Saying which, the stranger passed on, and went out.
"That's Flandrin!" said Müller.
"Really?" I said. "Flandrin! And you know him?"
But in truth I only answered thus to cover my own ignorance; for I knew little at that time of modern French art, and I had never even heard the name of Flandrin before.
"Know him!" echoed Müller. "I should think so. Why, I worked in his studio for nearly two years."
And then he explained to me that this great painter (great even then, though as yet appreciated only in certain choice Parisian circles, and not known out of France) was at work upon a grand historical subject connected with the Spanish persecutions in the Netherlands--the execution of Egmont and Horn, in short, in the great square before the Hôtel de Ville in Brussels.
"But the main point now," said Müller, "is to get the sketch--and how? Confound the fellow! while he keeps his back to the light and his head down like that, the thing is impossible. Anyhow I can't do it without an accomplice. You must help me."
"I! What can I do?"
"Go and sit near him--speak to him--make him look up--keep him, if possible, for a few minutes in conversation--nothing easier."
"Nothing easier, perhaps, if I were you; but, being only myself, few things more difficult!"
"Nevertheless, my dear boy, you must try, and at once. Hey --presto!--away!"

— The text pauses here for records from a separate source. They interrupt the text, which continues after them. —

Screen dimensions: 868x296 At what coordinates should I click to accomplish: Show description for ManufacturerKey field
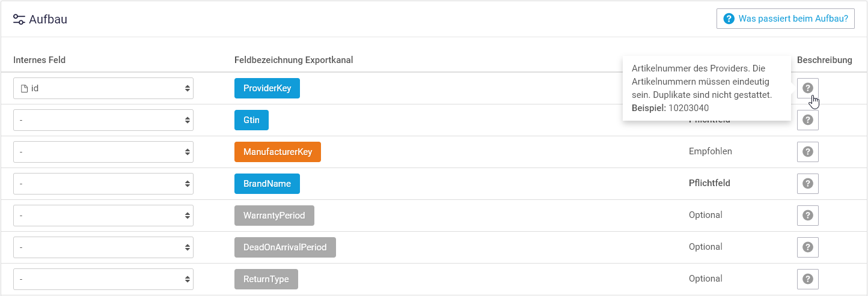(807, 152)
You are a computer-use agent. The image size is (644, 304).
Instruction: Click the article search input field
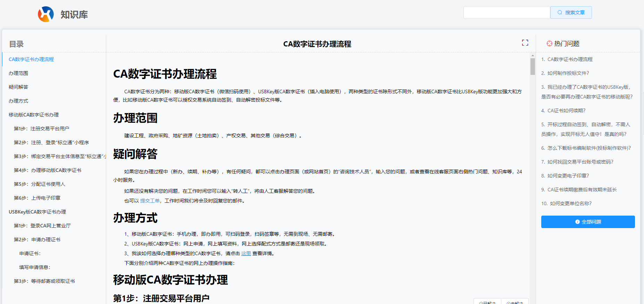(507, 12)
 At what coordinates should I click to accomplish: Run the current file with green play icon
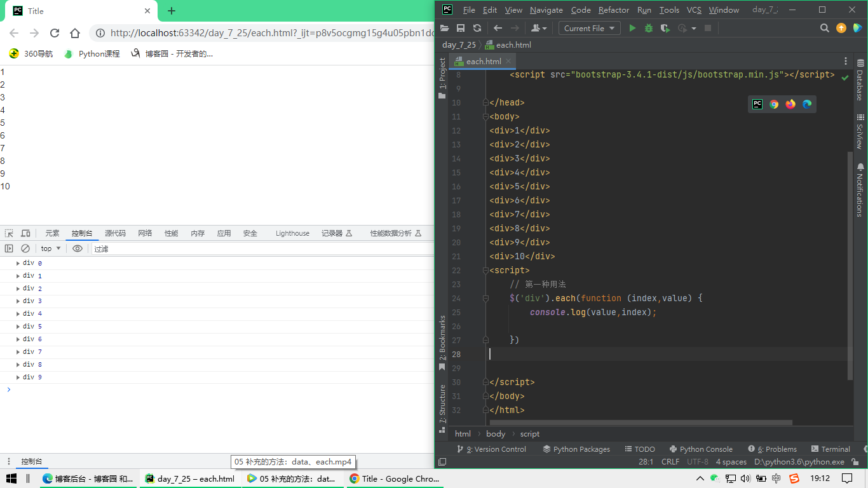632,28
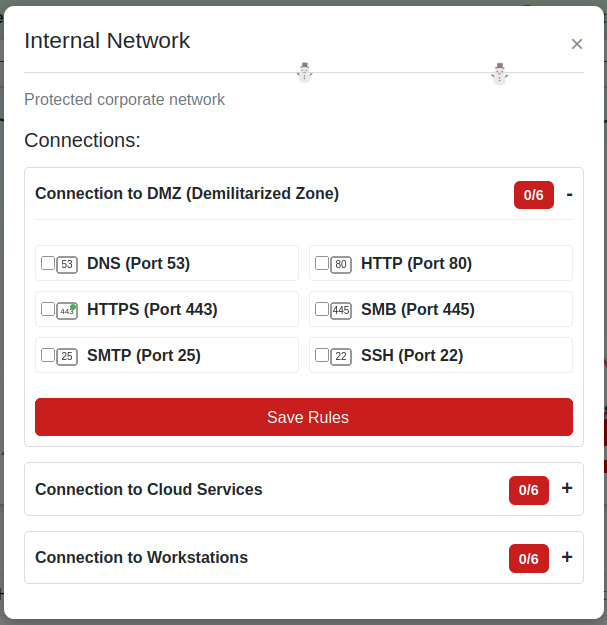Expand the Connection to Cloud Services section
This screenshot has height=625, width=607.
pos(567,488)
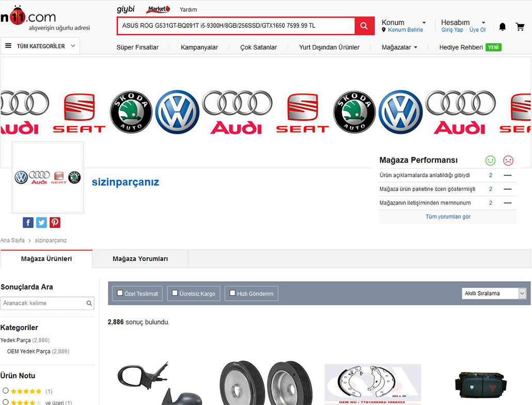This screenshot has height=405, width=532.
Task: Share store on Pinterest icon
Action: click(55, 222)
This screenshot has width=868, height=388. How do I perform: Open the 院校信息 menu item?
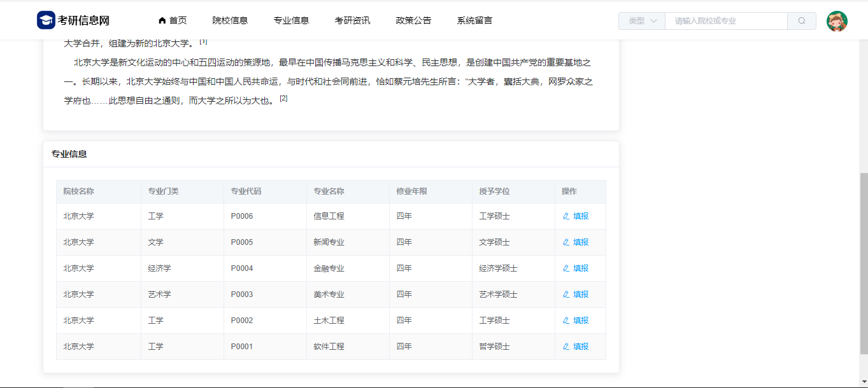pyautogui.click(x=230, y=20)
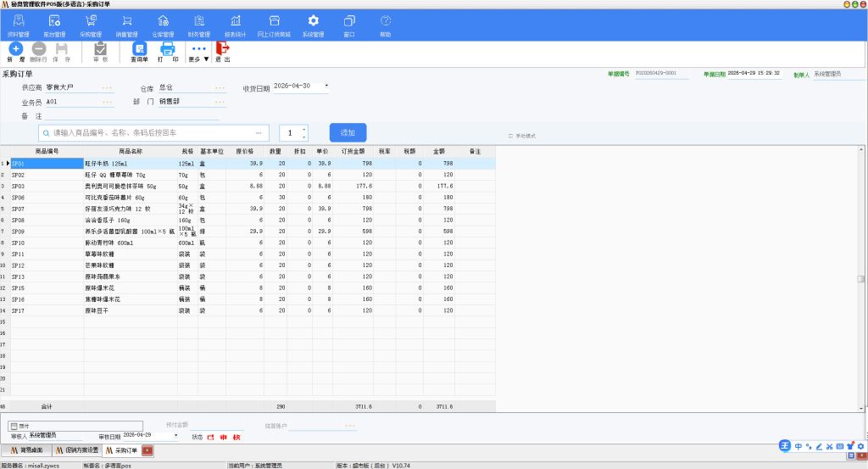Click the 新增 blue plus icon
This screenshot has height=469, width=868.
(x=15, y=53)
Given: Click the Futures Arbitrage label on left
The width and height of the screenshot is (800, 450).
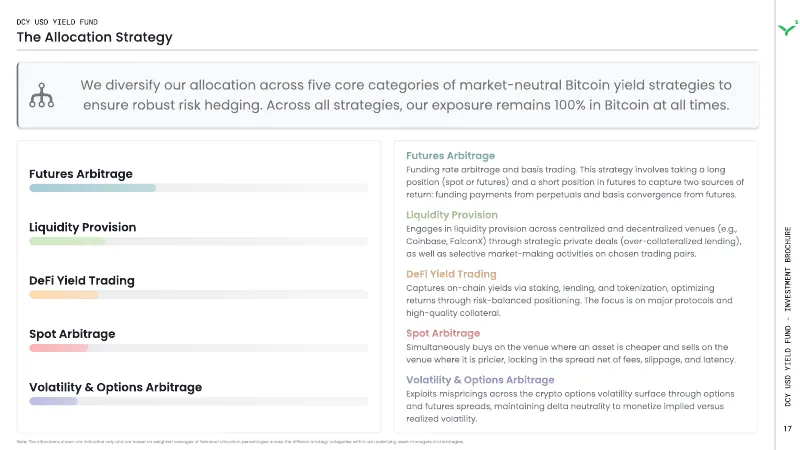Looking at the screenshot, I should (x=81, y=174).
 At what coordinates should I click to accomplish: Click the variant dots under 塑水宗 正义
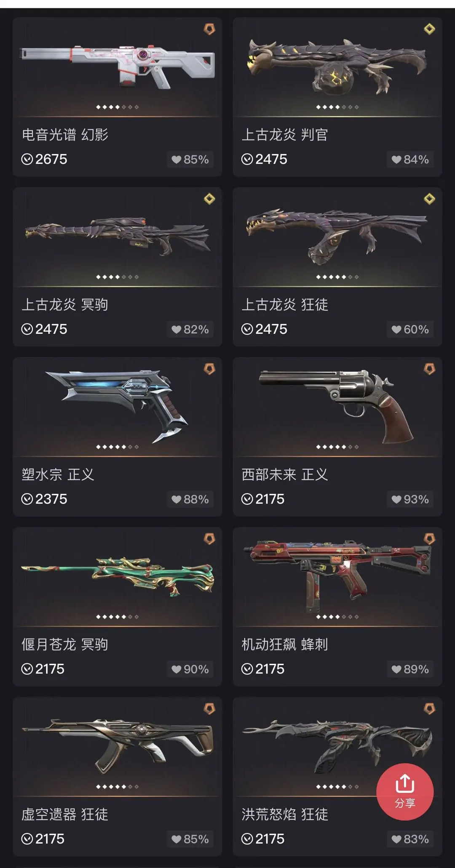point(117,447)
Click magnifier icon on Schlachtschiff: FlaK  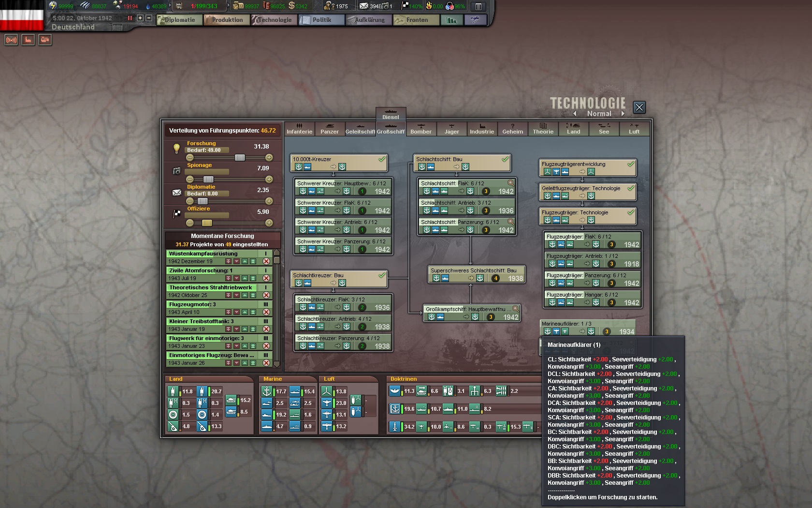[x=510, y=183]
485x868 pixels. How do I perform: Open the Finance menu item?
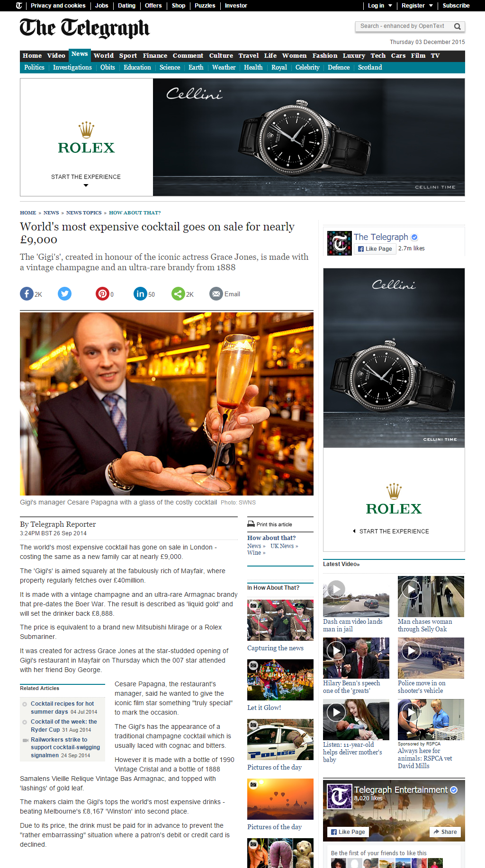(155, 56)
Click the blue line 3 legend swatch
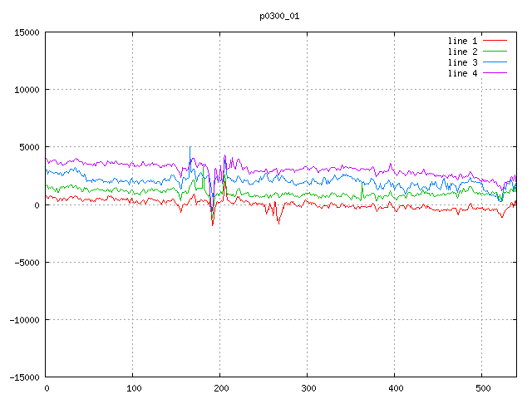Image resolution: width=532 pixels, height=399 pixels. click(495, 62)
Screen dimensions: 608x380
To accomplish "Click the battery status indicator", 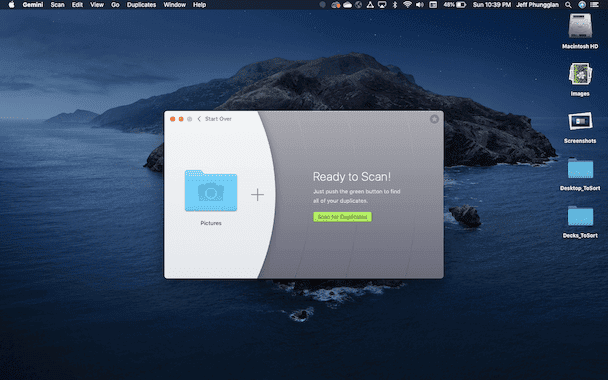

Placed where we were, the stranger was not likely to have observed us; for we had come into the room from behind the corner in which he was sitting, and had taken our places at a table which he could not have seen without shifting his own position. So, thus peremptorily commanded, I rose; slipped quietly back into the inner salon, made a pretext of looking at the clock over the door; and came out again, as if alone and looking for a vacant seat.
The table at which he had placed himself was very small--only just big enough to stand in a corner and hold a plate and a coffee-cup; but it was supposed to be large enough for two, and there were evidently two chairs belonging to it. On one of these, being alone, the stranger had placed his overcoat and a small black bag. I at once saw and seized my opportunity.
"Pardon, Monsieur," I said, very civilly, "will you permit me to hang these things up?"
He looked up, frowned, and said abruptly:--
"Why, Monsieur?"
"That I may occupy this chair."
He glanced round; saw that there was really no other vacant; swept off the bag and coat with his own hands; hung them on a peg overhead; dropped back into his former attitude, and went on reading.
"I regret to have given you the trouble, Monsieur," I said, hoping to pave the way to a conversation.
But a little quick, impatient movement of the hand was his only reply. He did not even raise his head. He did not even lift his eyes from the paper.
I called for a demi-tasse and a cigar; then took out a note-book and pencil, assumed an air of profound abstraction, and affected to become absorbed in calculations.
In the meanwhile, I could not resist furtively observing the appearance of this man whom a great artist had selected as his model for one of the darkest characters of mediæval history.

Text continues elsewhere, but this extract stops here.